14 Eylül 2009 Pazartesi
Hayat Dersi.
2 Eylül 2009 Çarşamba
KORTIZON
1. Kortizon Nedir ?
2. Hangi Sürelerde Kullanılabilir ?
3. Hangi Durumlarda Kortizon Kullanılmalıdır ?
4. Kortizon Kullanımında ki dozajı ne belirler ?
Kortizon; Aslında vücudumuzda bulunan ve böbrek üstü bezleri tarafından salgılanan bir hormondur. İstirahat halindeki normal bir insanın vücudunda, 24 saatte yaklaşık 15-40 mg. kortizon üretilir. kortizon üretimi şişmanlarda yüzde 50 oranında daha fazladır.
Vücudun bu kendi kendine kortizon üretimi doğumdan sonraki üçüncü haftada başlar ve ölünceye kadar devam eder. Kortizonun eksik imal edilmesi veya hiç çıkmaması durumlarında , dışardan kortizon verilir..( tıpkı şeker hastalarında dışardan insülin verildiği gibi )
Kortizon kullanımında yapılan en büyük yanlışlar şunlardır :
Daha düşük dozların yeteceği olaylarda yüksek dozların kullanılması hatası çok sık görülmektedir. Hastalarda laboratuvar bulguları ve klinik bulgular yoklanarak, sadece gereken doz ayarlanmalıdır. Kitap şemalarına uymaktan çok, o hasta için uygun dozlar aranarak bulunmalıdır. Kesilmesi aşamasında da, kortizonu azaltarak bırakmak yerine aniden kesmek yanlıştır. Hastanın buna çok dikkat etmesi, doktorunun önerilerini uygulaması gerekir.
Kortizon, hastalığın şiddetine göre, doktar tarafından sürekli izlenilerek, yerinde ve belirli miktarlarda alınmadığında ciddi ve geri dönüşü olmayacak hastalıklara yol açabilmektedir. Kortizon fazla kullanıldığında, obezite (aşırı şişmanlık), kemik erimesi gibi hastalıklara yol açabildiği gibi vücudun hormonal dengesini de bozabilmektedir.
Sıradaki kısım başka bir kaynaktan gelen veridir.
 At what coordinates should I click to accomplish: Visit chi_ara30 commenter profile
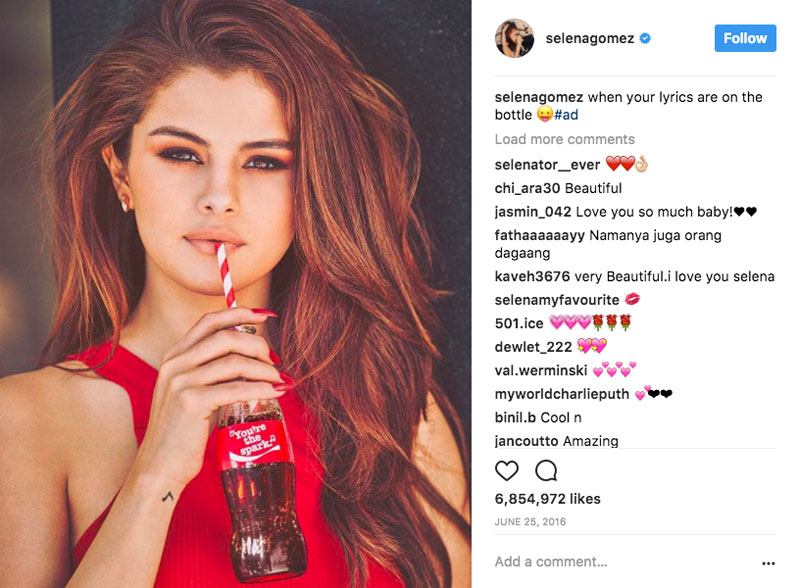(x=527, y=188)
Hangi durumlarda , ne kadar süreyle ve ne kadar dozda kortizon kullanılması gerektiğini hekim belirler. Kortizon iki ucu keskin kılıç gibidir.. Hayat kurtarıcı yegane tek bir ilaç olduğu gibi , yanlış kullanıldığında ağır yan etkilere neden olur. Örneğin penisilin allerjisi gibi anaflaktik şok’ta hastayı kurtaran yegane tek ilaç , kortizondur.. kortizon verilmediği taktirde dakikalar içerisinde hasta kaybedilir..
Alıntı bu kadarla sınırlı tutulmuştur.